Por: Julio César Londoño

No se robó solo un peso

La sentencia de $30.000 millones de multa y 17 años de cárcel que le dictó la Corte Suprema a Andrés Felipe Arias, ha desatado una oleada de reacciones que van desde la lástima por la suerte del exfuncionario hasta el repudio de la sentencia.

La reacción más sentida vino desde las filas del Centro Democrático, claro. José Obdulio Gaviria dijo que Arias es un genio de la economía y que la sentencia era injusta y excesiva. Rafael Nieto Loaiza dice que se trata de una persecución política contra Arias orquestada desde el Gobierno. Álvaro Uribe trinó: “Muerte política y destierro para un mártir de la patria”. Los tres lamentan la suerte de Arias y coinciden en afirmar que “el exministro no se robó un solo peso”.

Yo debo reconocer que estoy de acuerdo con estas personas. En aras de la fluidez de la discusión, aceptemos que Arias fue generoso con los dineros del Estado, por ejemplo en el caso denunciado por Daniel Coronell. Arias compró en $700 millones un apartamento que valía $1.200 millones a unos señores que habían recibido subsidios por $1.100 millones de Agro Ingreso Seguro. Para algunos, esto es un peculado por apropiación. Yo lo veo como una muestra de gratitud del ministro.

A veces su gratitud era desproporcionada, es verdad. A Luis Carlos Sarmiento, que le dio $50 pinches millones para su campaña de candidato en la consulta conservadora para las elecciones presidenciales de 2010, le entregó subsidios por $12.705 millones.

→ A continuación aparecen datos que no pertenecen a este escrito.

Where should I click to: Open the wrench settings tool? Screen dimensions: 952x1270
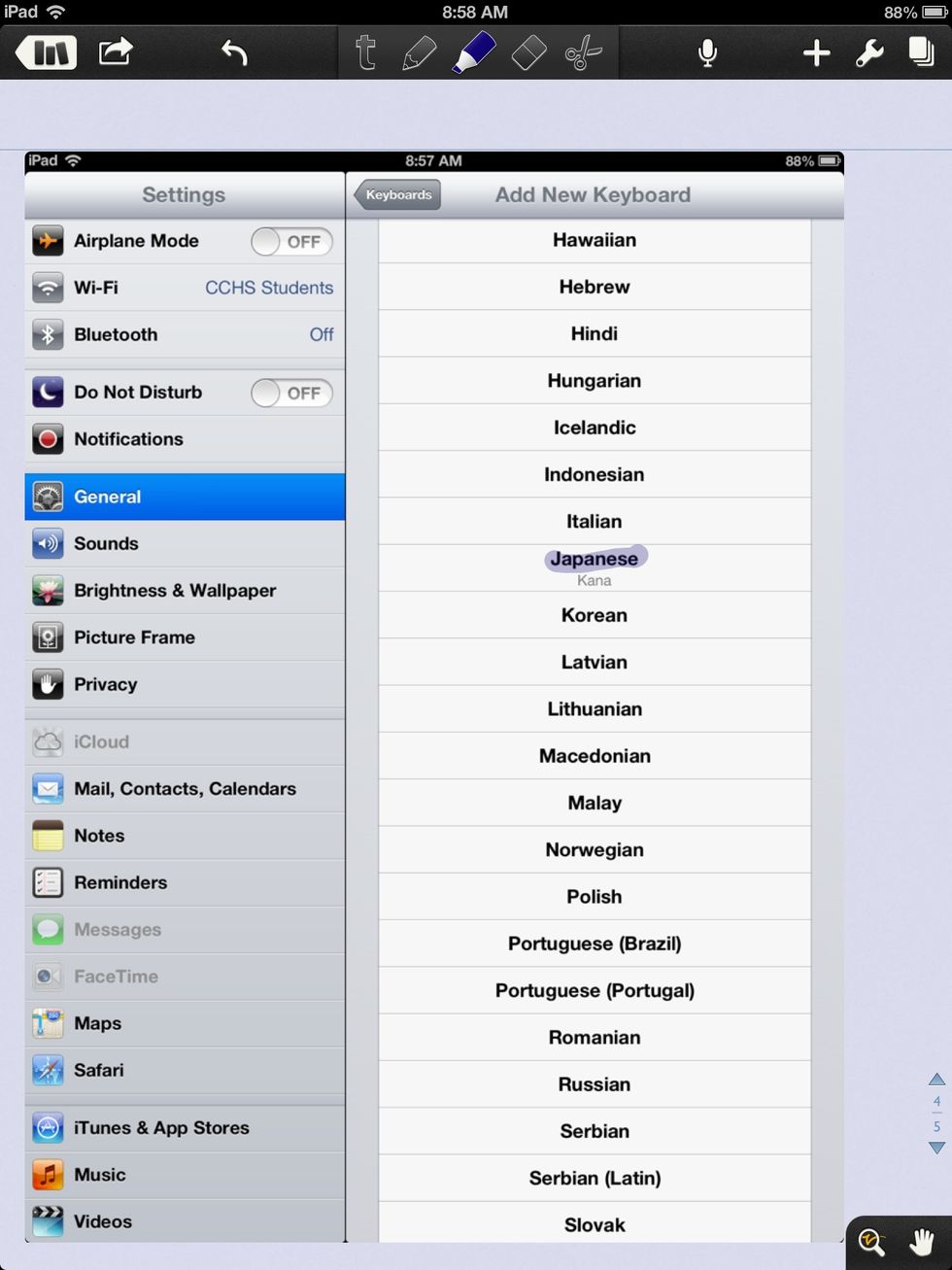click(869, 52)
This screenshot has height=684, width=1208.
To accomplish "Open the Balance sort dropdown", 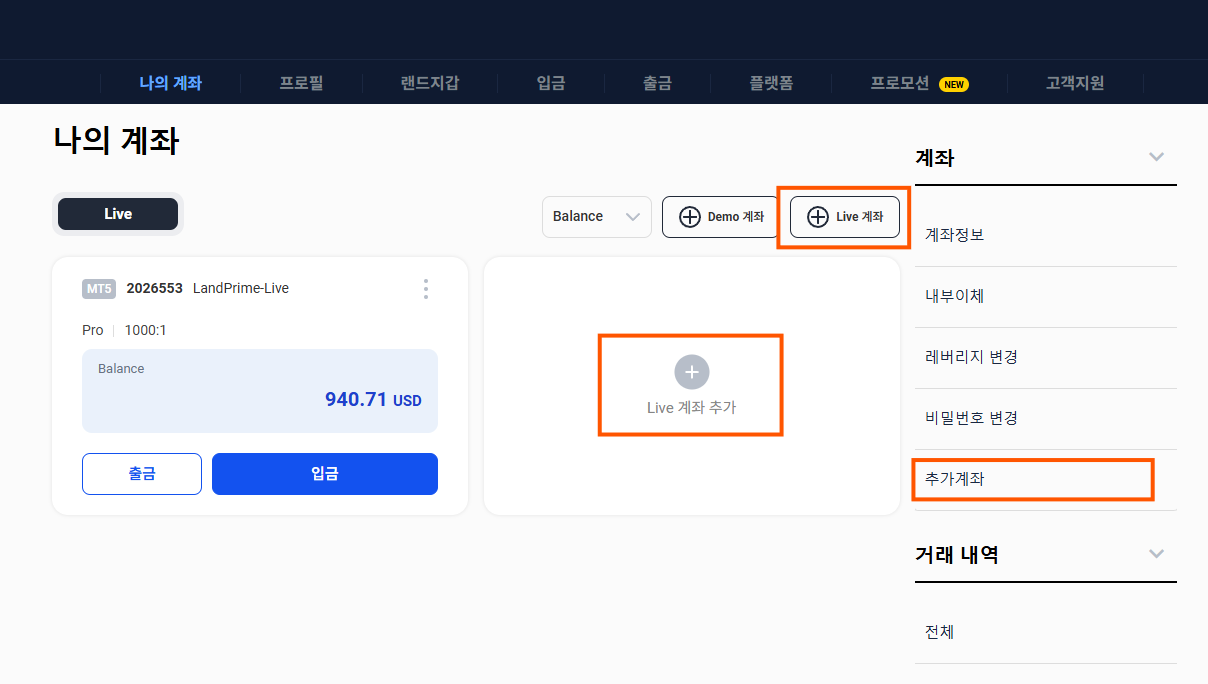I will (x=596, y=217).
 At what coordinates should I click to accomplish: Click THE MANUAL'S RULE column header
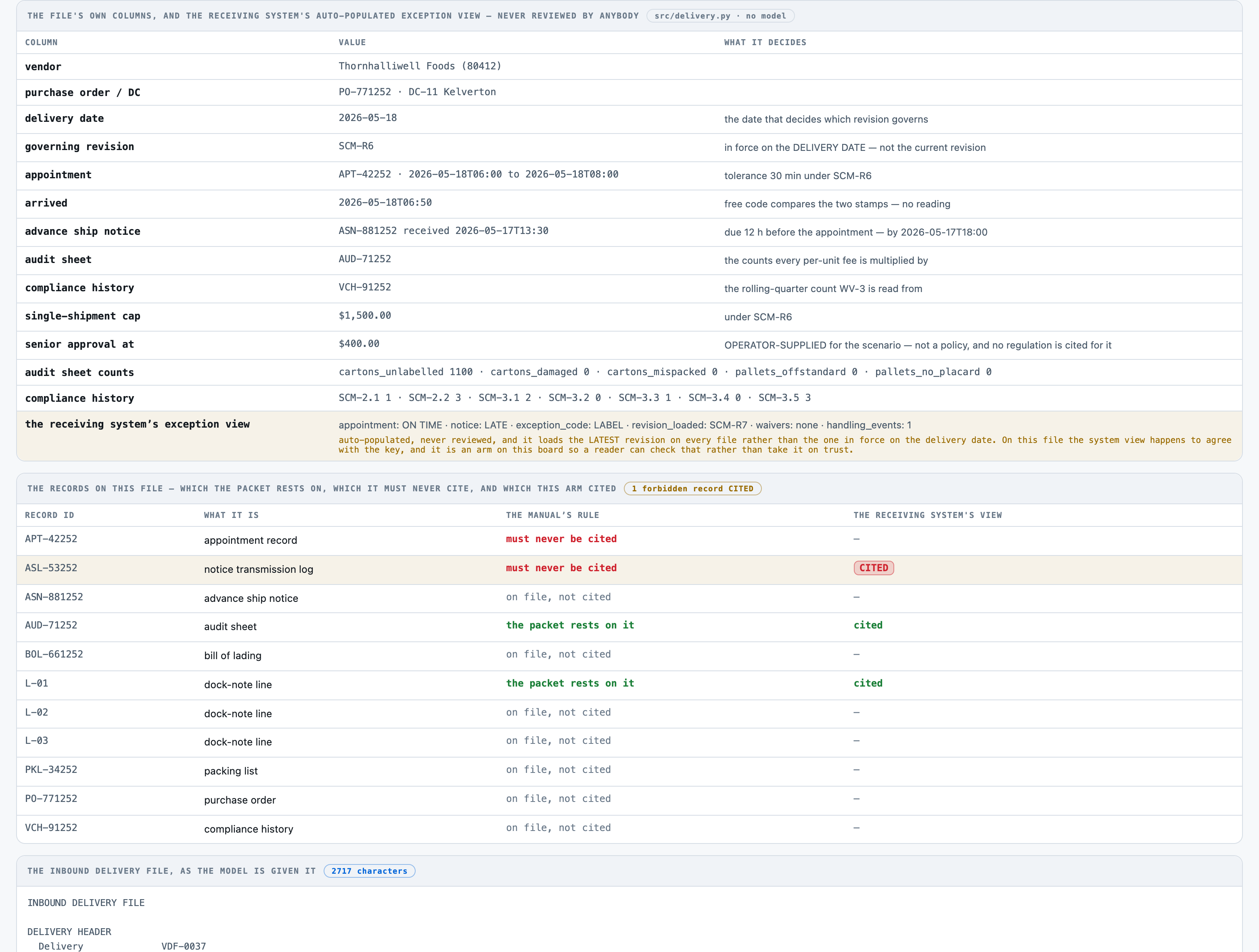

Como AIS era un programa dedicado al apoyo de los pequeños y medianos agricultores, les otorgó $747.000 millones a tres proyectos de aparcería, lo suficiente para tres huertas caseras, digamos, pero los titulares renunciaron al beneficio cuando estalló el escándalo mediático. Sin embargo, Arias alcanzó a irrigar $280.000 millones entre gente desplazada, como la familia Iragorri (Mayaguez S.A.), la familia Éder (Grupo Manuelita) y la familia Caicedo (Ingenio Central Castilla). También figuran entre los beneficiarios Alquería, la Corporación Social Coltabaco y una actriz muy linda y humilde que ni siquiera sabía leer ni sumar. Como en el caso de Sarmiento, esta largueza del ministro fue pagada con colaboraciones avaras a su campaña.

También recibió auxilios Colombia Cambió, una fundación dirigida por César Serrano, suegro de Arias y directivo también de su campaña política, una coincidencia triplemente embarazosa pero coincidencia al fin.

Por todo lo anterior, coincido con la posición del Centro Democrático: Arias no se robó solo un peso.

Un amigo que los conoce, me asegura que Tomás y Jerónimo no salen de su estupor: “¿¡Arias no se robó ni un peso!?”. Pero no me merece credibilidad este sujeto. Sospecho que es castro-chavista.

¿Es inocente el exministro? Para responder la pregunta, aclaremos primero que hay por lo menos cuatro Arias. El tecnócrata brillante, de modales suaves y acento neutro, es sospechoso por su brillantez, serenidad y tecnocracia. El Arias Número Dos, un señor que dice palabrotas con fuerte acento paisa cuando se le salta el breaker al tecnócrata, es un buen hombre. El Arias Tres, un joven que alza los hombros como Fabio Echeverry cuando es sorprendido con las manos en la masa, es un pilluelo incapaz de dar un golpe como el de AIS.

La vez que un reportero de la revista Caras le preguntó (antes del escándalo) “¿cuándo ha dado papaya?”, Andrés Cuatro respondió: “Cuando he querido dar ayudas y subsidios a los que no lo necesitan”. Este es el verdadero Arias, un joven ambicioso pero inocente y franco. Es a este Arias al que yo le creo y por el que estoy dispuesto a jurar que no se robó solo un peso.